Lemzoparlimab: multiple clinical studies are ongoing in both the U.S. and China, including lemzoparlimab in combination with azacytidine in myelodysplastic syndrome (MDS) and acute myelocytic leukemia (AML), in combination with rituximab in non-Hodgekin’s lymphoma (NHL), and in combination with pembrolizumab (Keytruda ) or toripalimab (TUOYI ) in advanced solid tumors. Based on data from multiple on-going clinical trials so far, approximately 180 patients, including 120 patients with hemetological maglinancies, have been treated with lemzoparlimab without the need for priming dosing, and showed anti-tumor activity and a favorable safety profile and lack of a unwanted "sink effect". Data readout from MDS, NHL and solid tumor clinical trials is expected in 2022.

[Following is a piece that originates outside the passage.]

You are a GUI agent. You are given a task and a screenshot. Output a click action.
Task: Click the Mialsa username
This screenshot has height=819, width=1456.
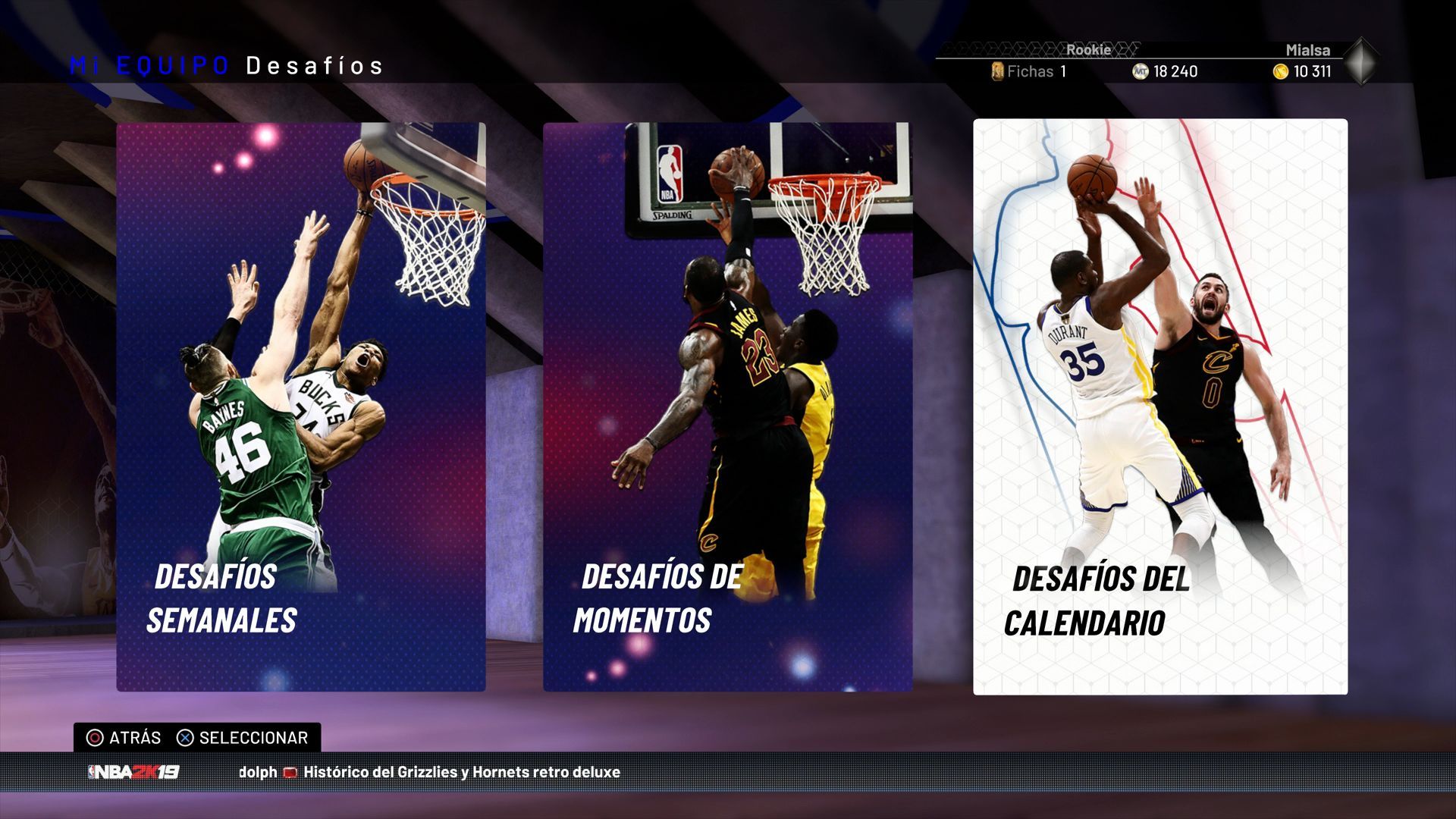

Uliledlimab in combination with toripalimab (TUOYI) : The China phase 2 cohort expansion study in patients with advanced or metastatic cancers who are refractory to or intolerant of all available therapies is ongoing. The company expects to submit the preliminary data to ASCO (Free ASCO Whitepaper) 2022.

In 2022, the Company expects to deliver a series of significant clinical milestones. As a result, the pipeline will be advanced to include 3—4 registrational clinical trials (lemzoparlimab, estansomatropin, felzartamab), 11 Phase 2 clinical trials (including 8 new trials) and 3 Phase 1 clinical trials by end of 2022.

Financial Position:

The company has strong cash position with approximately $700 million, as of 31 December, 2021.

Between 2022 to 2023, the company expects to receive over $100 million cash from the existing out-licensing deals. The current cash on hand is sufficient to fund the Company’s operations for three years.

The Company’s fundamentals remain very strong. In 2021, I-Mab has successfully delivered planned important clinical and corporate milestones and will continue building on the strong momentum to deliver critical new milestones, including reporting multiple key clinical data readouts, initiating new registrational trials and accelerating dual listing on The Main Board of The Stock Exchange of Hong Kong Limited, continually creating value for patients and shareholders.